Lo único bueno es que la mayoría de la gente está en el salón de banquetes en lugar de merodear por los vestidores, pero aun así demasiados vieron lo que pasó.
¡Ese es el collar de MI madre, lo sé!
George se lo mandó a hacer a medida y ella no lo vendería.
¡Y mucho menos a esa cosa arrogante!
No sé quién es, pero es obvio que es alguien importante si el mismísimo Kingston Reina la defendió.
Se parece a la ex de George, ¡pero es imposible que una basura huérfana como ella pudiera permitirse entrar en esa tienda, y mucho menos mirarla!
Esa mujer…
no, no podía ser Ella, ¡me niego a creerlo!
Era solo una doble.
Una perra irritante y engreída que compartía su nombre, pero solo una doble.
Nada…
nada más que eso.
Además, ¿llevarme a juicio?
¡Ja!
¡Mi hermano es el mejor en su campo!
No hay forma de que gane una demanda si él me defiende, pero…
George ha estado un poco diferente desde su divorcio.
Ha cambiado.
Uno pensaría que estaría feliz de haberse librado por fin de esa mendiga que se hacía pasar por su esposa y de tomar a una reina de los medios como Charlotte como su nueva mujer, pero no.
Se está mostrando terco.
Aun así, la situación es extraña…
—¿Cómo terminó ese collar en manos de esa mujer?
—le pregunto a mi madre.
George le compró ese collar como regalo después de que me casara con mi adorable marido.
Nosotros, por desgracia, no somos tan ricos como George, pero somos millonarios, así que la vida sigue siendo lujosa, como debe ser.
—B-bueno, si ese collar es auténtico, ¡entonces probablemente lo vendieron aquí!
—exclama ella—.
Alguien más lo vendió aquí y el señor Kingston lo compró.
Lo siento, Jessica, luchaste tanto por mí y aun así no pude defenderte.
—Oh, mamá, no tienes por qué disculparte.
En todo caso, siento que tuvieras que verme así.
¡Estoy segura de que si le contamos a George lo que ha pasado, se asegurará de que el canalla que haya hecho esto acabe entre rejas!
¡Estoy segura de que fue esa mujer horrible, Ella, quien lo hizo!
¡Esa ladronzuela!
Obligó a mi hermano a casarse con ella y luego tuvo la audacia de robar tus cosas.
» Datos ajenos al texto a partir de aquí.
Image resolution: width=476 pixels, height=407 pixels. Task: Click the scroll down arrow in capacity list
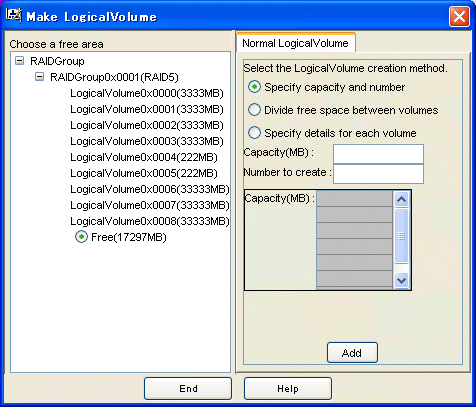401,280
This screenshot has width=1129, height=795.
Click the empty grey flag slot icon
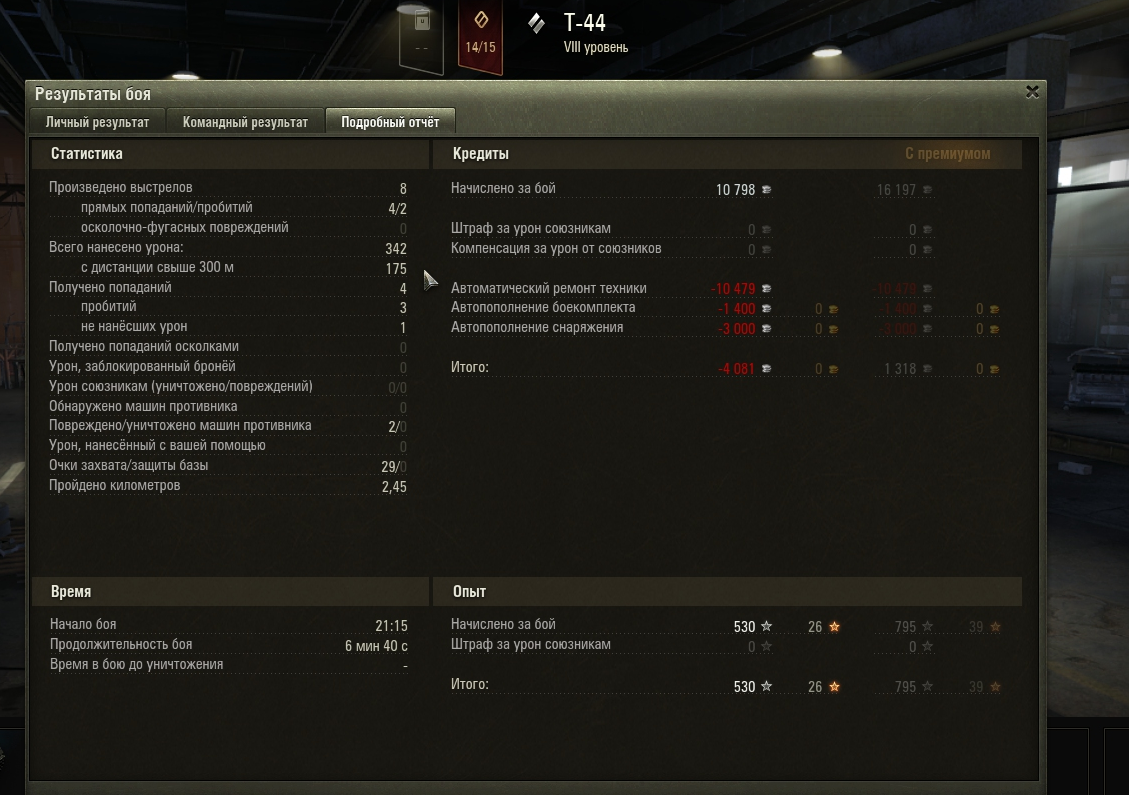point(421,36)
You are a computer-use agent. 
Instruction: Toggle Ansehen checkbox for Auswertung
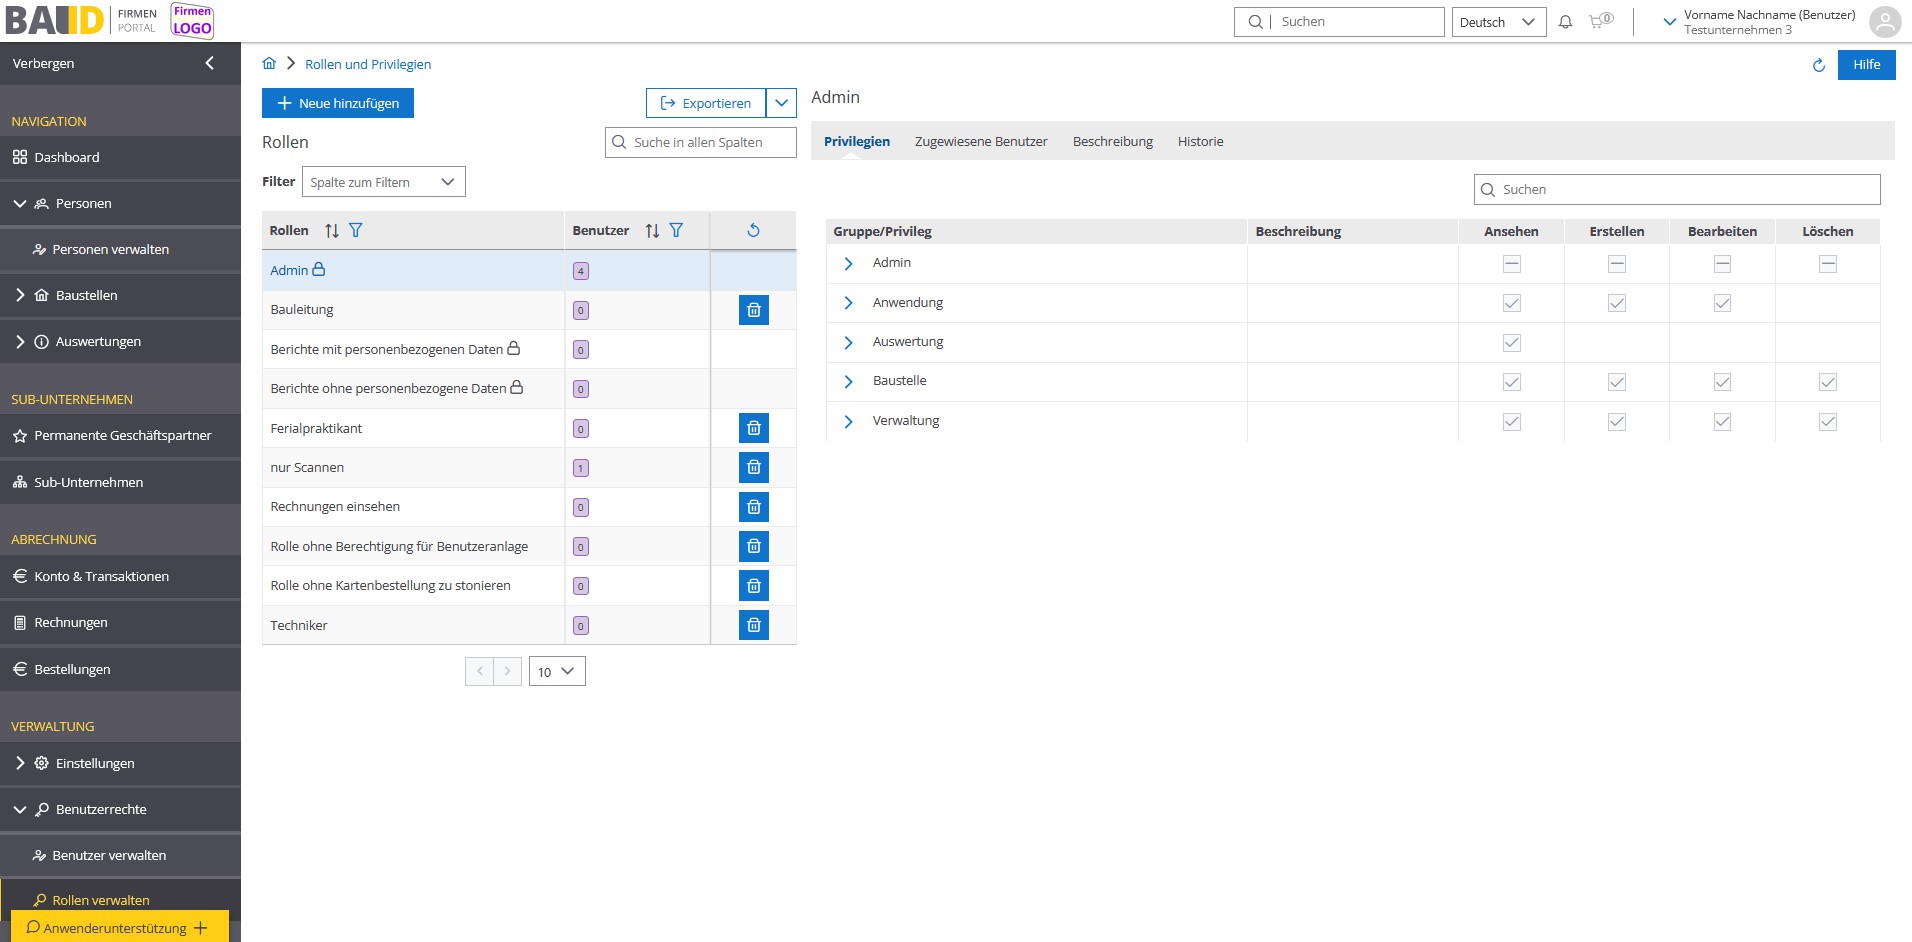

—S-sí, tu hermano es un buen hombre, seguro que se enfadaría por esto —balbucea mamá, pero yo asiento con orgullo.
Por supuesto, es un Wickham, después de todo—.
Pero…
¿qué haremos con la compensación que exigió?
Tanto dinero…
—¡Oh, bah!
No te preocupes por eso, madre.
¡Cincuenta millones es una cantidad tan pequeña para George que es como calderilla!
¡Cuando se entere de lo que ha pasado, no dejará que la gente de aquí se salga con la suya por ser tan malos con nosotras!
¡Sí, me aseguraré de que George se entere exactamente de lo que ha pasado hoy!
¡Esa doble de Ella no se saldrá con la suya!
Me niego rotundamente a que eso ocurra.
Ella
Papá me lleva rápidamente al salón privado, lejos de los demás invitados y del personal, sin dejar de preocuparse por mí ni un segundo.
—¡¿Cómo se atreve esa mujer horrible a tocarte?!
¡¿Es que no tiene vergüenza?!
Siéntate, ven y siéntate, princesa.
Deja que busque el botiquín de primeros auxilios y curaremos los arañazos de tu cuello.
—No duelen, papá.
Estoy bien.
—¡Pues yo no lo estoy!
—dice él, sacando un botiquín de primeros auxilios de color naranja brillante de un armario, con cara de escándalo—.
¡Han agredido a mi niña!
¡En mi propia casa!
—Técnicamente, os pertenece a ti y a mamá, ya que firmasteis conjuntamente…
—Ella.
Me callo mientras se acerca, suspirando al sentarse e inclinar mi cabeza hacia atrás para poder ver los arañazos.
—Y te ha estropeado el collar nuevo —dice con un chasquido de lengua—.
Vaya que fue audaz; ¿quieres que la eche?
—No, no se atreverá a causar problemas después de una escena como esa.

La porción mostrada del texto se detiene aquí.